Work task:
Please report every line of the listing below that has the word "resolution" in it.
____________________
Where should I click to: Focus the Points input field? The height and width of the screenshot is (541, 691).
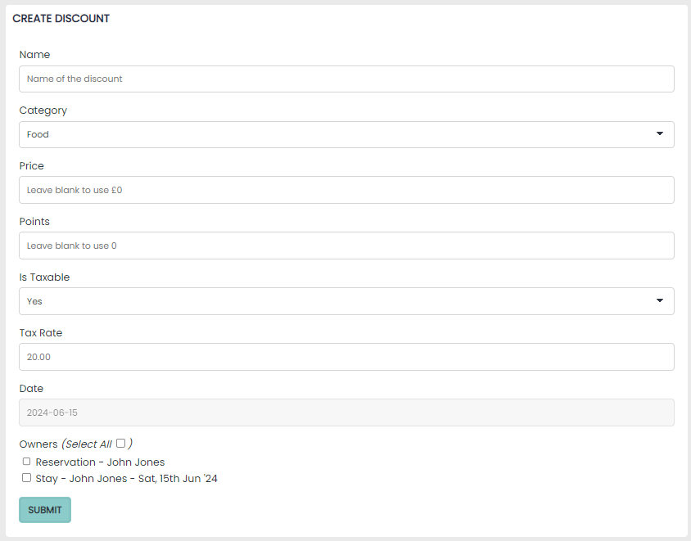click(346, 246)
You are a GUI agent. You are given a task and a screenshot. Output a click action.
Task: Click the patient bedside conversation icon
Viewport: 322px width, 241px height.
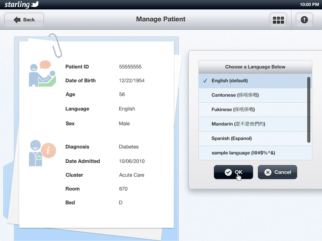point(42,74)
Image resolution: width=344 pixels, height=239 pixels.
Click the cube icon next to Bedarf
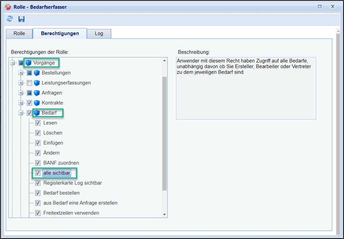coord(37,113)
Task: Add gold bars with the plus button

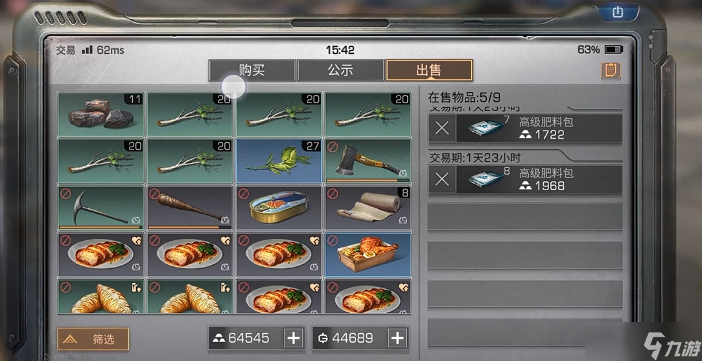Action: (294, 338)
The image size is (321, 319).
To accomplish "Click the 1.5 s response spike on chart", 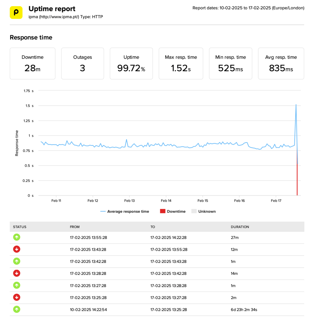I will [x=296, y=105].

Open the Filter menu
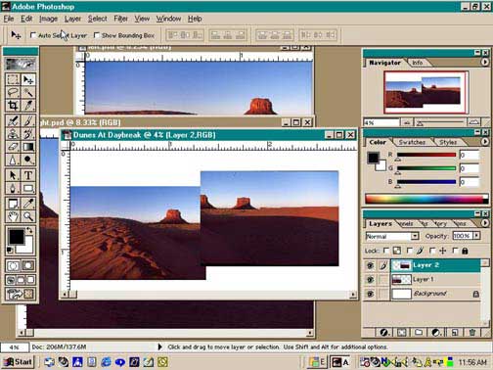pyautogui.click(x=120, y=19)
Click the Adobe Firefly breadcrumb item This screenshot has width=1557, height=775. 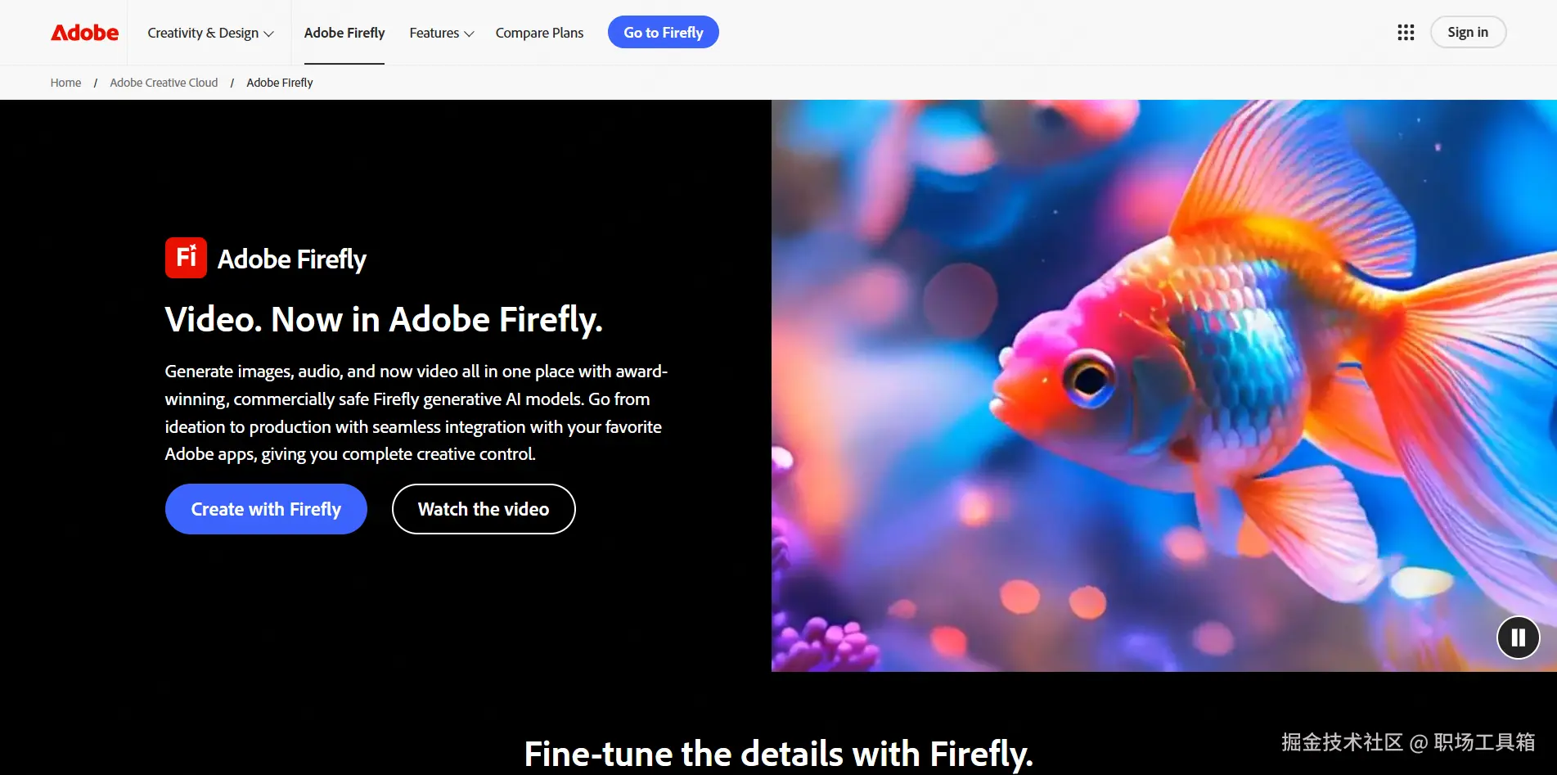tap(280, 83)
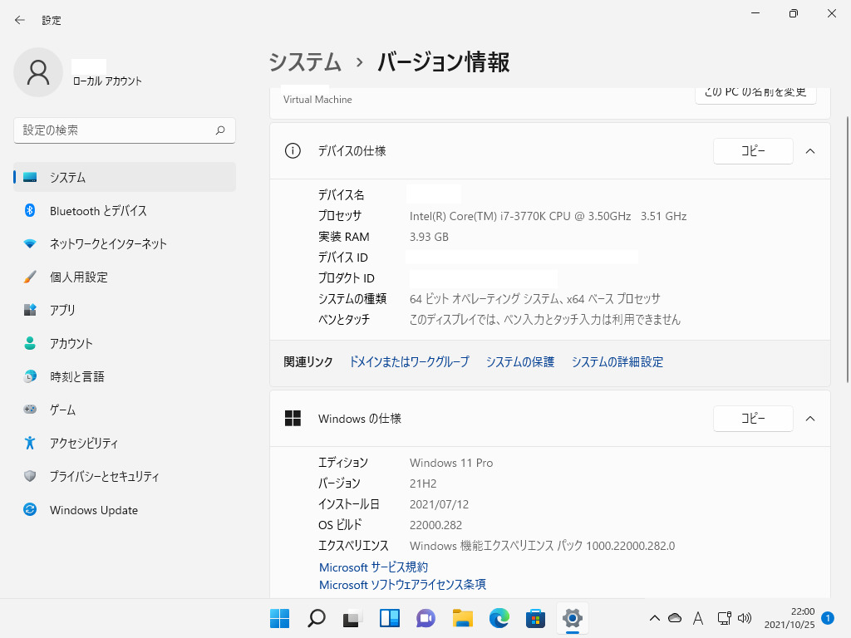
Task: Open 個人用設定 personalization page
Action: click(x=78, y=277)
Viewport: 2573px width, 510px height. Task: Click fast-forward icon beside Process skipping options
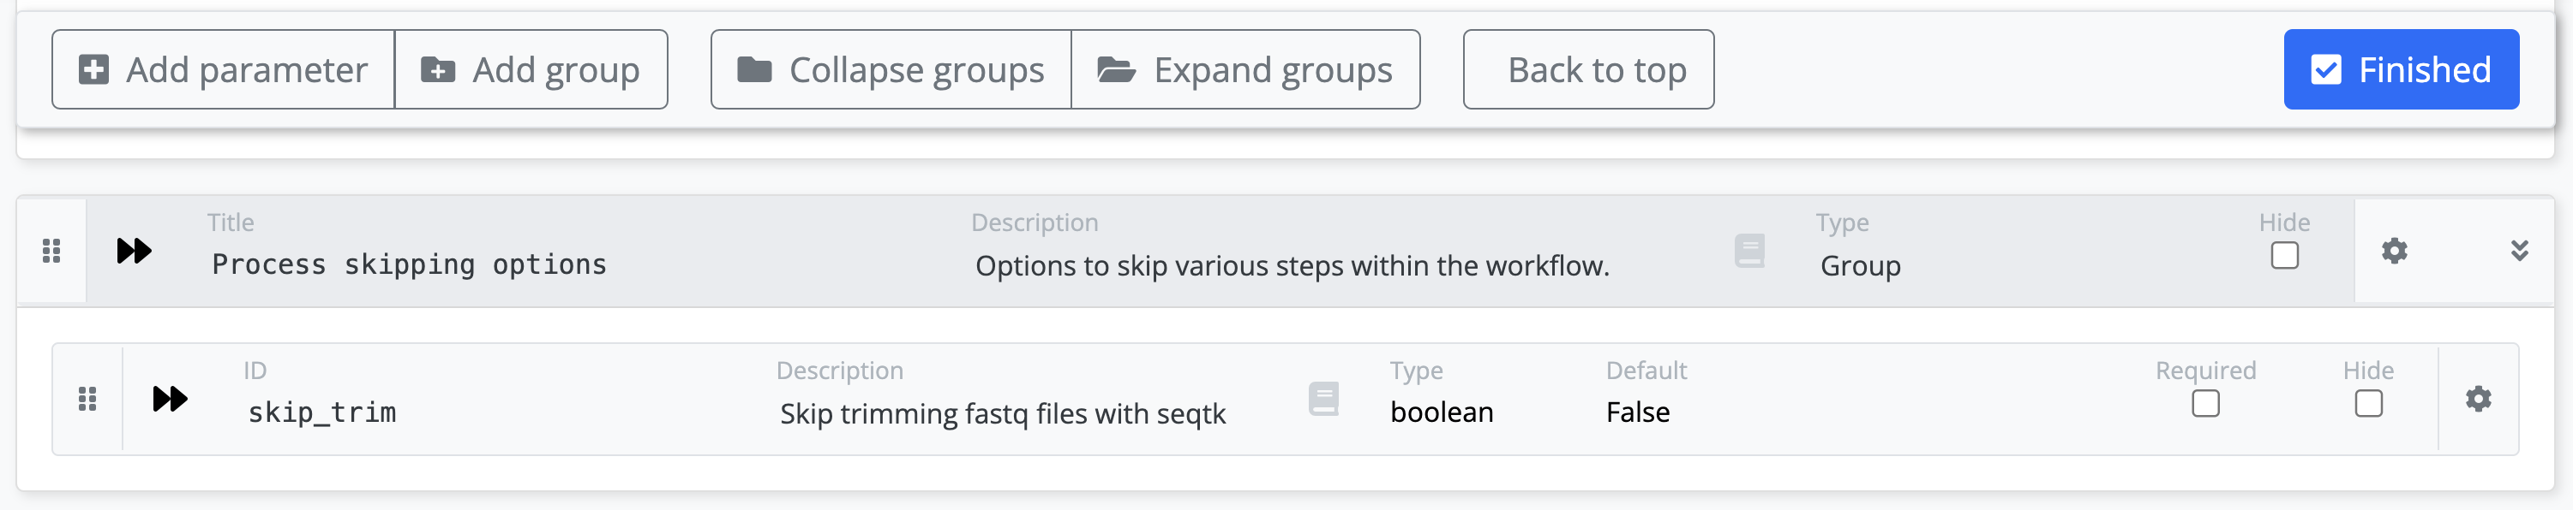tap(134, 251)
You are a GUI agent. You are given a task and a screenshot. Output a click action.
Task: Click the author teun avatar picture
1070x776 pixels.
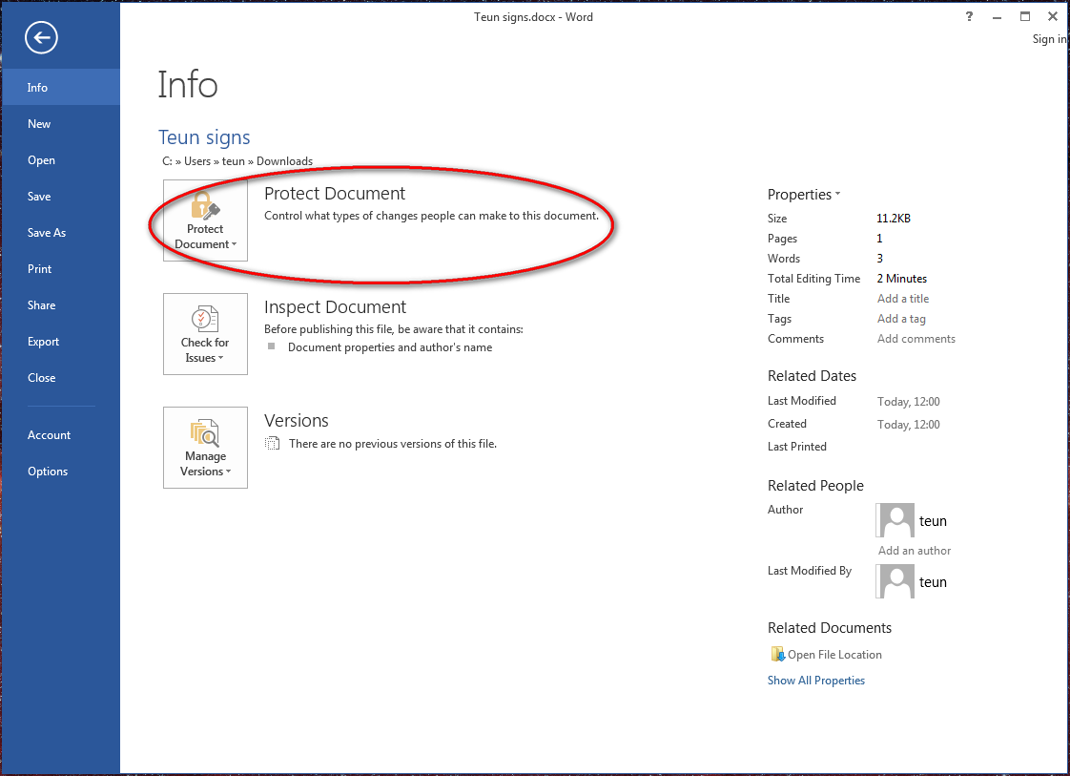click(x=896, y=520)
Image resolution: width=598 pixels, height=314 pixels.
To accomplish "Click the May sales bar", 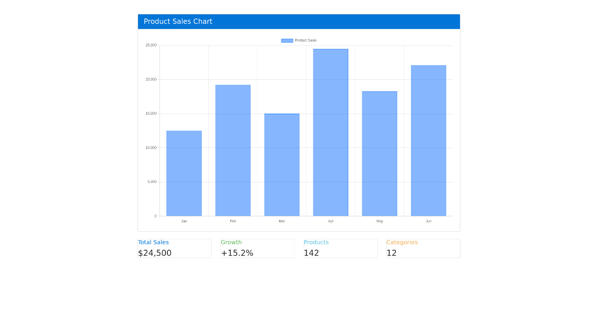I will click(x=379, y=152).
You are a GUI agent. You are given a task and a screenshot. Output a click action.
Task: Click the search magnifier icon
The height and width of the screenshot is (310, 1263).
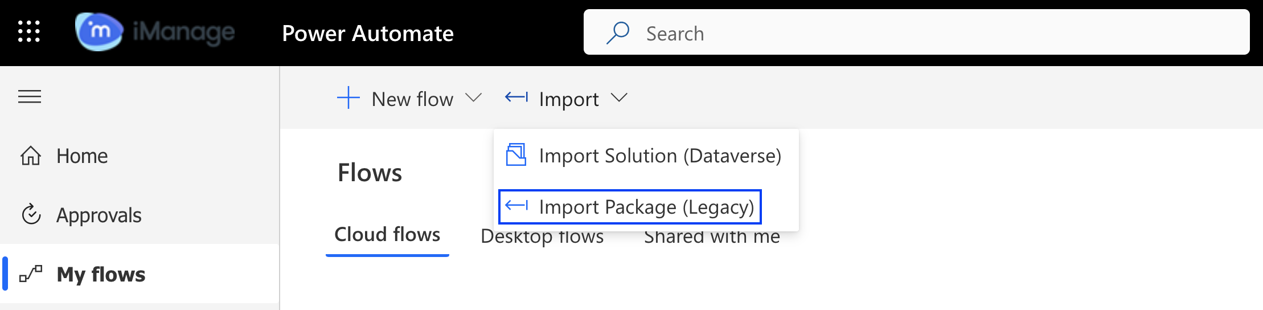(618, 33)
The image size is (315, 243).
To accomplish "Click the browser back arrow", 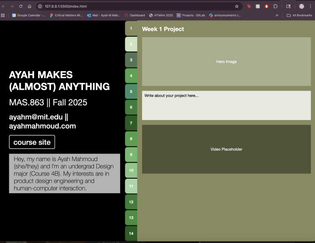I will click(4, 6).
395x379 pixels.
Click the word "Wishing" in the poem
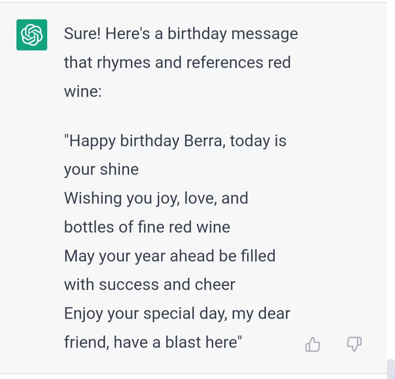point(93,198)
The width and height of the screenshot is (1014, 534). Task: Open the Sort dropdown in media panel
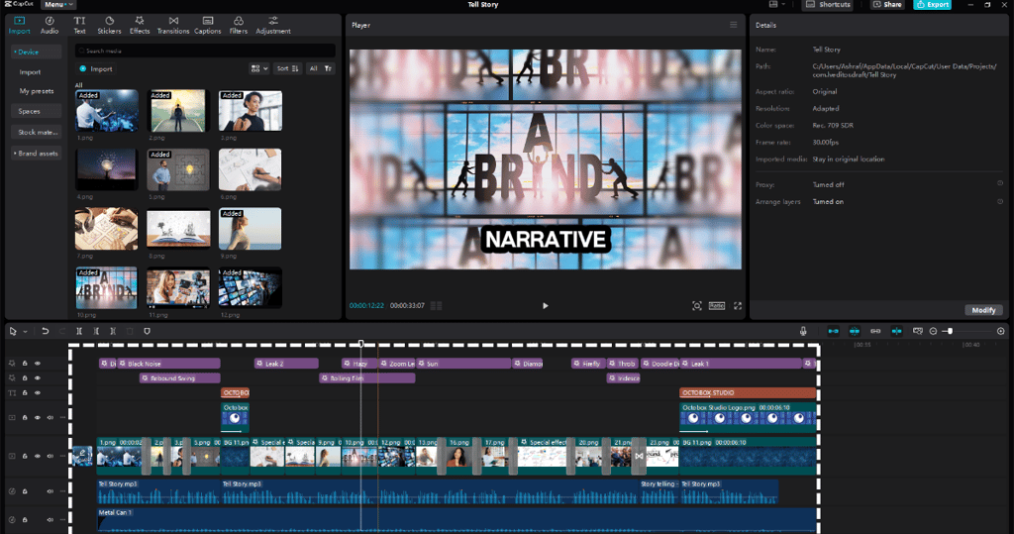(287, 68)
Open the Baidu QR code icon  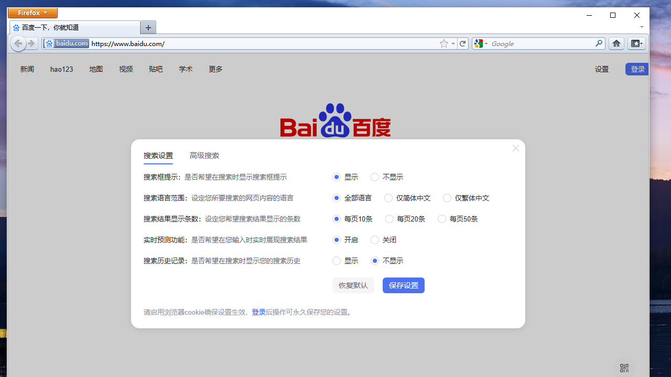click(x=624, y=368)
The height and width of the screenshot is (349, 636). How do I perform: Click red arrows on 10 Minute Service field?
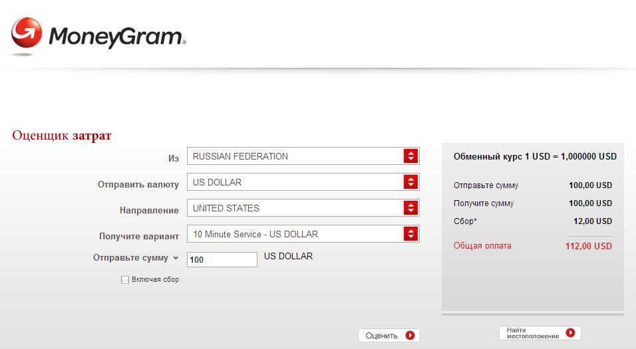[410, 234]
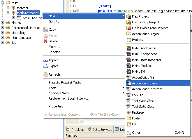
____________________
Response area:
Image resolution: width=344 pixels, height=239 pixels.
Image resolution: width=598 pixels, height=314 pixels.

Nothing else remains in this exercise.